- [WORK INSTRUCTION]: Take the data below and filter it for lines containing the word "Shop"; show each line found.

- [THE INPUT]:

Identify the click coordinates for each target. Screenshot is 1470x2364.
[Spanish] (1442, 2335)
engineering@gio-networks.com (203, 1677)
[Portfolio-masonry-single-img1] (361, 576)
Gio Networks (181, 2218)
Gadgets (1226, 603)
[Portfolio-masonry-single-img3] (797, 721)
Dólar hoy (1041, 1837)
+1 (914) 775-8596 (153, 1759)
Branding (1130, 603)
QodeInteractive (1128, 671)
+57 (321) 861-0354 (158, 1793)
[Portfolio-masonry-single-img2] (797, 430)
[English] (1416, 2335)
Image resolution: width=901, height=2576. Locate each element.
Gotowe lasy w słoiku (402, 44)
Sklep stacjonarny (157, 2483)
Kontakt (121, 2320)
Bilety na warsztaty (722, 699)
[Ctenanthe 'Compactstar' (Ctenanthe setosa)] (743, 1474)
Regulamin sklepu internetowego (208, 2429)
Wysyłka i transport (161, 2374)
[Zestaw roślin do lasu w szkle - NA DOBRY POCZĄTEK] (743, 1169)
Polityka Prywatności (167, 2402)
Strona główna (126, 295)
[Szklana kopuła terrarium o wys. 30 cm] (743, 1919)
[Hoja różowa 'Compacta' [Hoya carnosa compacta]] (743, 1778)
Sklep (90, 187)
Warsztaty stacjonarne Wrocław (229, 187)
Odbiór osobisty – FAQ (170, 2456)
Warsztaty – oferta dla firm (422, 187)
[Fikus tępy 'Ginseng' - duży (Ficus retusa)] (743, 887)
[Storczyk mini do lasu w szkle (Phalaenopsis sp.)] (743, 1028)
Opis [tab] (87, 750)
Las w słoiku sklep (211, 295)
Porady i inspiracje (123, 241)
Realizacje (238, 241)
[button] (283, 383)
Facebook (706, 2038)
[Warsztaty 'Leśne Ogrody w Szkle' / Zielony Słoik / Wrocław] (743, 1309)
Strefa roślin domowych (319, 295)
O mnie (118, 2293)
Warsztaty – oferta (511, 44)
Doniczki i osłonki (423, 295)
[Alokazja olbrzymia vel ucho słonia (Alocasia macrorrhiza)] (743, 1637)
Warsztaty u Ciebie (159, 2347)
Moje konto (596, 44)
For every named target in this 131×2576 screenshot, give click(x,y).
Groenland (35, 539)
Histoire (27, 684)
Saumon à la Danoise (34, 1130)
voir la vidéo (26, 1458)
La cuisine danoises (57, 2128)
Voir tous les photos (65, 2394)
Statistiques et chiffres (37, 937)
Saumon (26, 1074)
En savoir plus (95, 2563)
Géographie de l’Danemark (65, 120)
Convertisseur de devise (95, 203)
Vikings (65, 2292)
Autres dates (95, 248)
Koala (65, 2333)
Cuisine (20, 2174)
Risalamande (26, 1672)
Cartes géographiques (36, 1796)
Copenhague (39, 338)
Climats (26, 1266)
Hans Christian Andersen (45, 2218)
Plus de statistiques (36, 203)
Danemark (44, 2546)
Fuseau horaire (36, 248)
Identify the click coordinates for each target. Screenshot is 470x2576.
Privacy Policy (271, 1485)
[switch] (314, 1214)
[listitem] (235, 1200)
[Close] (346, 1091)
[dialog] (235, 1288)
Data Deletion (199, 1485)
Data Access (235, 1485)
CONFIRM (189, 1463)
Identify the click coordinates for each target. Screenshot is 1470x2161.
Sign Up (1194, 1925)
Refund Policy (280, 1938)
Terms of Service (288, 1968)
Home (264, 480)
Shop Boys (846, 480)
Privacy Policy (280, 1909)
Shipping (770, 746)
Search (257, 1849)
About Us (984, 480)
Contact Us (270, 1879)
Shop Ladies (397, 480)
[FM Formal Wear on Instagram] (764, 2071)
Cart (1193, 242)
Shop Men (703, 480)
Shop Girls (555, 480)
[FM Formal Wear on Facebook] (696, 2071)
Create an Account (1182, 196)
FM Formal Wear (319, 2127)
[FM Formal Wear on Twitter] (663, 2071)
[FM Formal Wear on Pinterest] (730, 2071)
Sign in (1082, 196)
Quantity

- [YOUR SOLUTION]:
Shop Boys (846, 480)
Shop Ladies (397, 480)
Shop Men (703, 480)
Shop Girls (555, 480)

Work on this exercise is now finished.